Please tell us about yourself. How did you end up in such an offbeat, unconventional and interesting career?
Dr. Varun Rai decided years ago to focus his attention on some of the biggest questions facing our world – namely, the status of today’s global energy system, and where it needs to be at the end of the century.
What did you study?
Rai, who holds a bachelor’s degree in Mechanical Engineering from the Indian Institute of Technology, Kharagpur, came to University of Texas Austin in July 2010 after earning his Master’s degree and PhD, also in mechanical engineering, from Stanford University.
Tell us about your work
As a professor in the LBJ School of Public Affairs, Rai studies how the interactions between the underlying social, behavioral, economic, technological, and institutional components of the energy system affect the adoption of clean energy technologies.
His research, which by nature is interdisciplinary, tracks the interplay of market forces, public policy, regulations, and politics as they affect the deployment of sustainable energy innovations.
“In the broadest sense, I work on drivers of innovation and diffusion of energy technologies,” he said from his office in Sid Richardson Hall.
One of the central components of his research approach has been the development and application of novel quantitative analytical methods to large-scale, integrated datasets.
Over time Rai’s research has evolved to focus increasingly on the behavioral aspects of technology adoption – for example, the factors that drive people to take the leap to invest in new energy technologies such as solar and plug-in hybrid vehicles.
“The thing that I am most interested in is what factors contribute to an acceleration of the deployment” of clean energy technologies, “or present themselves as bottlenecks,” he said.
How does your work benefit the community?
Examining barriers to deployment “allows me to think about policy solutions and other approaches to address those bottlenecks,” Rai added.
Rai’s research shows that two factors emerge as prominent drivers of consumer behavior in this area: social forces, such as uncertainties surrounding the use of new technologies, and the creation of innovative business models to finance residential solar systems.
“The decision to go solar is in the realm of very limited big-ticket decisions,” he observed, noting that one of the key differences between purchasing rooftop solar panels and buying a new car, for example, is the experience – or lack of it – consumers have had in those decisions.
When shopping for a new vehicle “we have some grounding in how to approach it, and every time we do it again, we’re better at it – or at the least we know our preferences better,” Rai said. “But that’s not the case with solar; people are doing it for the first time, and most people have not done it at all.”

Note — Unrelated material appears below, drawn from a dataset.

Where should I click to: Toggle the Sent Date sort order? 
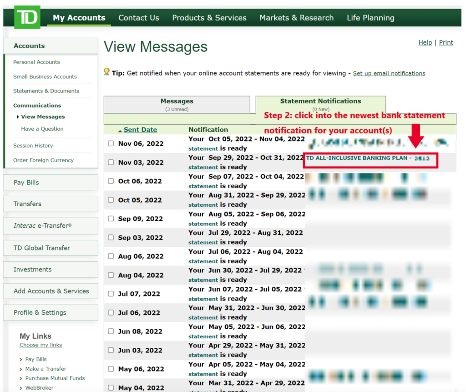140,129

While many consumers are interested in generating electricity from rooftop solar panels, and it could prove to be a wise decision economically, there’s a great deal of uncertainty surrounding the decision-making process, Rai said.
In such situations, social forces – such as whether a neighbor has installed solar panels and has had a positive experience, for example – become significant.
Another critical aspect of the decision-making process are business models used in financing solar systems, Rai said. The more familiar consumers are with the model – monthly payments, as with a car loan, for example – the more likely they are to purchase a solar system for their home.